2015-05-01 Thread Umut Tezduyar Lindskog
On Thu, Apr 30, 2015 at 11:13 AM, Umut Tezduyar Lindskog
u...@tezduyar.com wrote:
 Hi Simon,

 On Wed, Apr 29, 2015 at 5:34 PM, Simon McVittie
 simon.mcvit...@collabora.co.uk wrote:
 On 29/04/15 15:08, Umut Tezduyar Lindskog wrote:
 We [1] have noticed that there could be up to %50 performance gain on
 using sd-bus over gdbus on dbus-daemon.
 ...
 gdbus.c
   - g_dbus_proxy_new_for_bus_sync()
   - 50 x g_dbus_proxy_call_sync()

 sdbus.c
   - sd_bus_open_system()
   - 50 x sd_bus_get_property()

 If you want to compare apples with apples, I suggest using the
 lower-level g_bus_get() and g_dbus_connection_call[_sync]() instead of
 GDBusProxy. The design and priorities of sd-bus and GDBus are not really
 very similar, but GDBusProxy is certainly not the closest equivalent you
 can get.

 Thanks for the tip. I will re-run the measurements with
 g_dbus_connection_call_sync(g_bus_get_sync(),...). Just considering
 the traffic in the dbus, I do believe we have compared apple to apple.
 But if you believe we might get even more performance with raw API
 calls, then that is fantastic news!

Unfortunately I didn't get any better result with
g_dbus_connection_call_sync.
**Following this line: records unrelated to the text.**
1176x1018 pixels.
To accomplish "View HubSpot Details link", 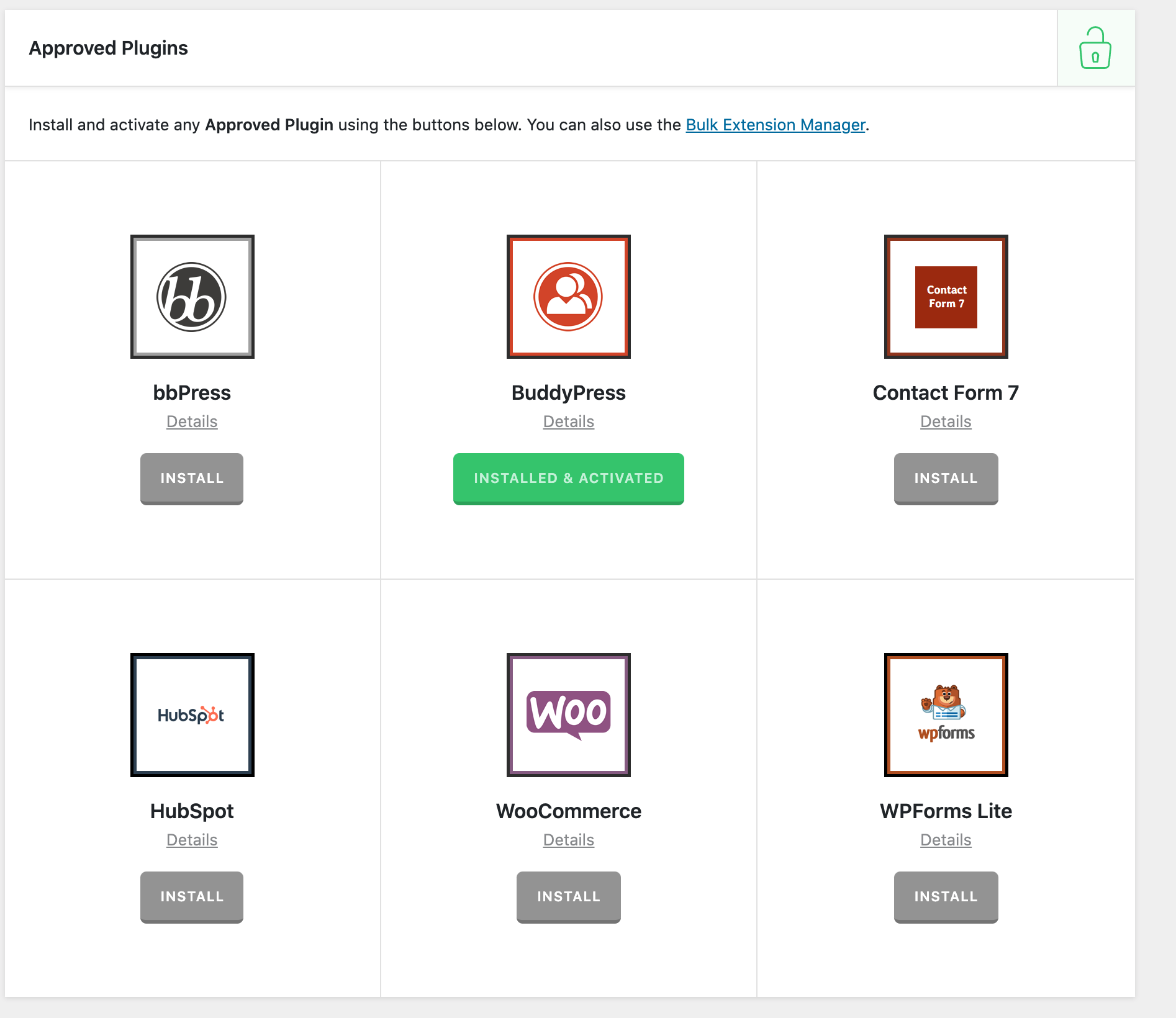I will [x=192, y=840].
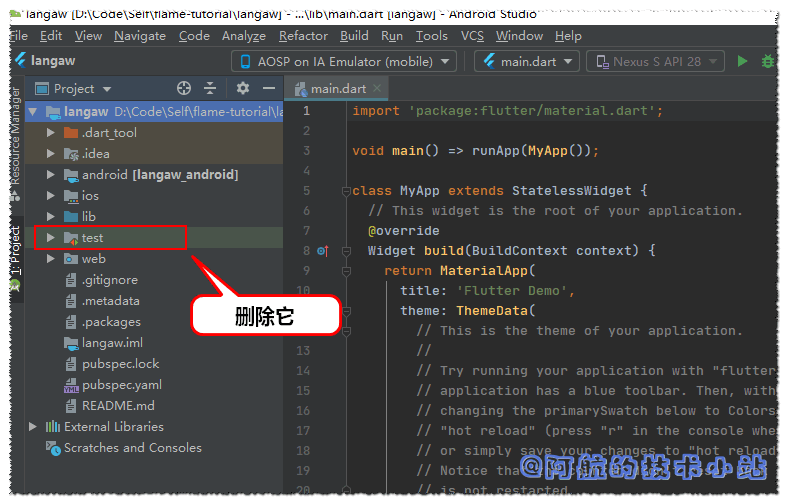Open the main.dart run configuration dropdown

point(527,61)
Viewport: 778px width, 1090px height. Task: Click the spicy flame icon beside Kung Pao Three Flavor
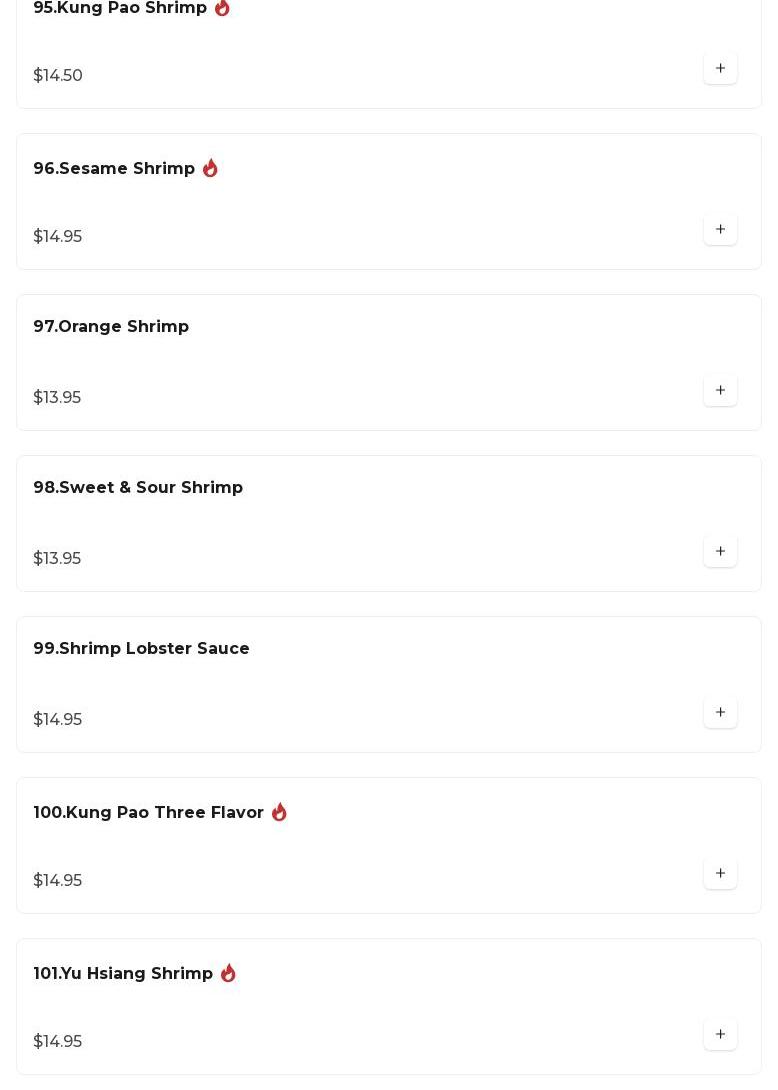[279, 812]
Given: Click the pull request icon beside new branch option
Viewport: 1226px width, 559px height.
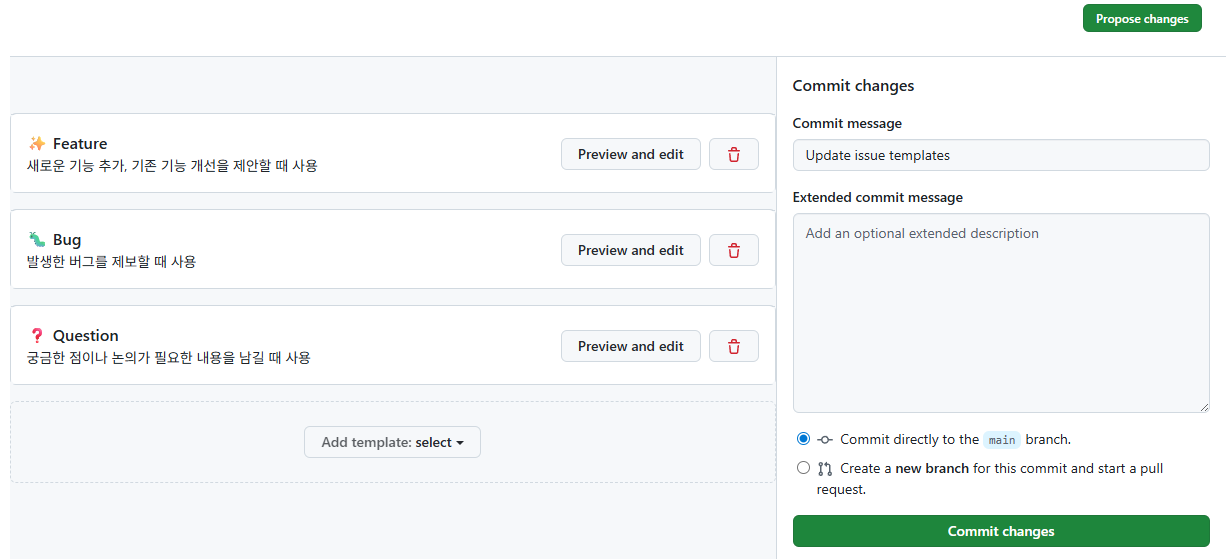Looking at the screenshot, I should click(x=825, y=468).
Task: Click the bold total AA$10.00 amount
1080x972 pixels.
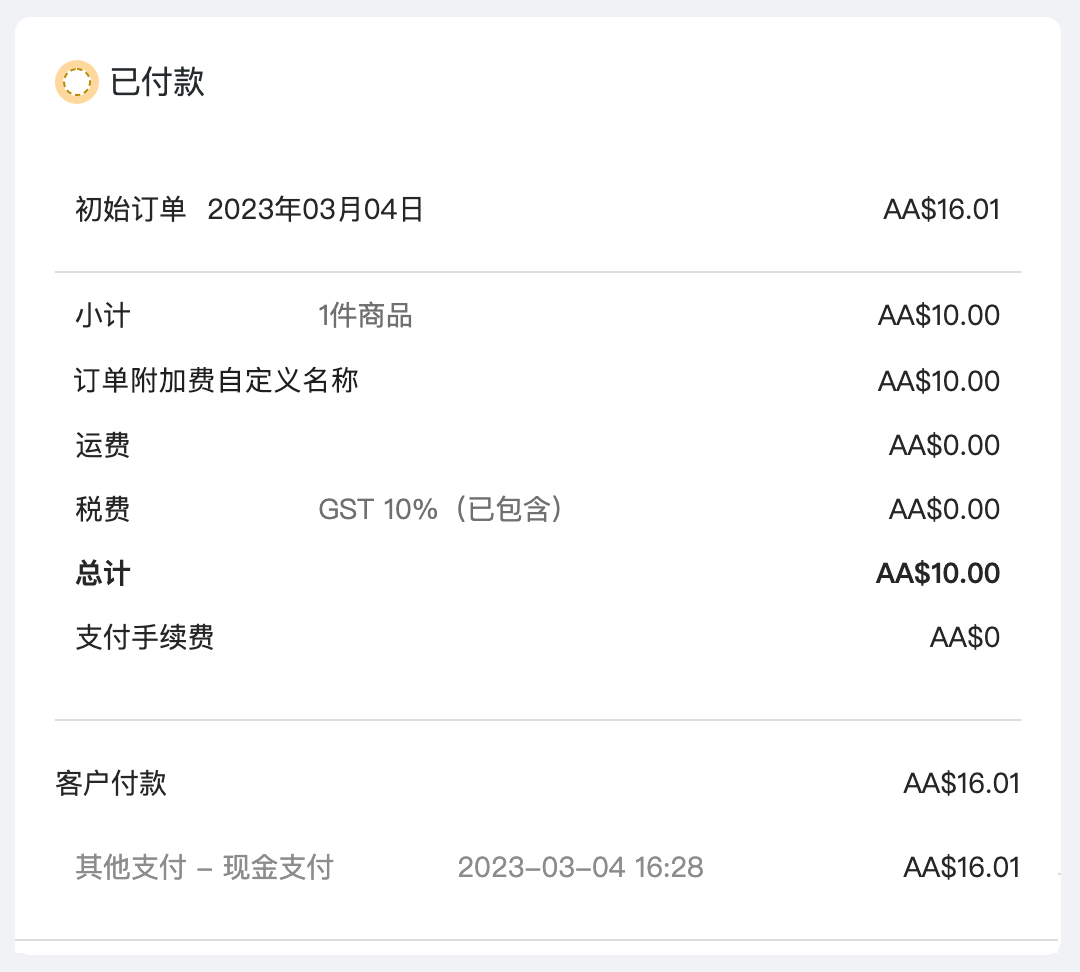Action: coord(938,573)
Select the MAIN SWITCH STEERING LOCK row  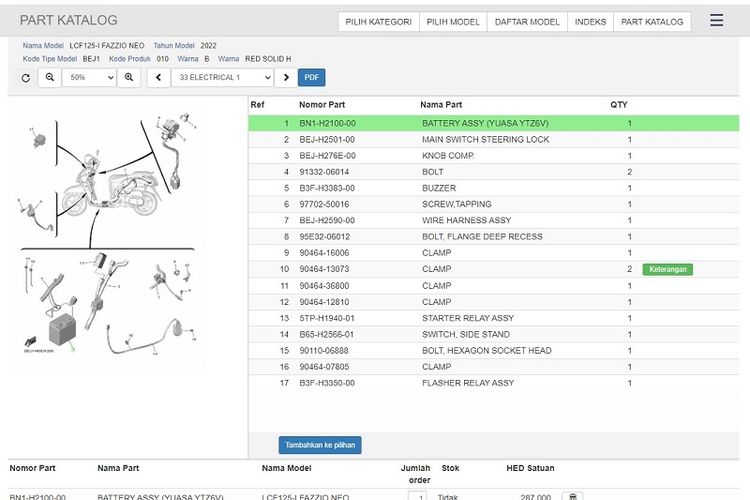485,140
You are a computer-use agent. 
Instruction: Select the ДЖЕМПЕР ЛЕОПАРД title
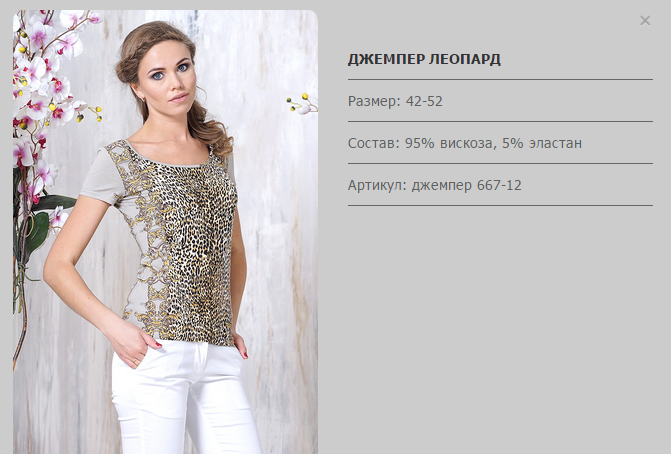(x=424, y=59)
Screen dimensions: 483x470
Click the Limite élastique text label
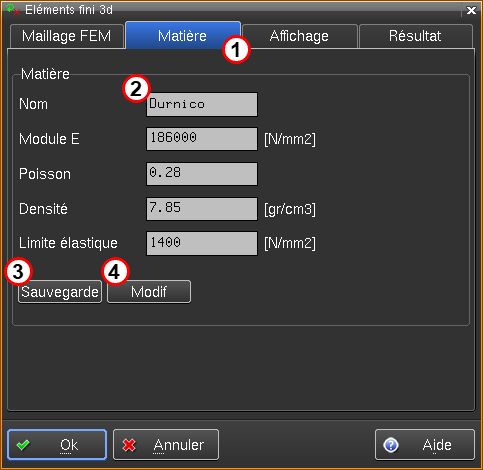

I have updated the link
(https://drive.google.com/open?id=1O3FEnpdZ2auisYalKT6qJTiNV9cfDxya_qisbpGj3MQauthuser=0)
with the source code if you would like to double check my work.

Umut



 Also, if your application profile is such that (a) D-Bus is a
 significant factor in performance, and (b) sending 50 synchronous D-Bus
 messages per connection is anywhere near realistic, then you are
 probably not using D-Bus the way it is designed to be used.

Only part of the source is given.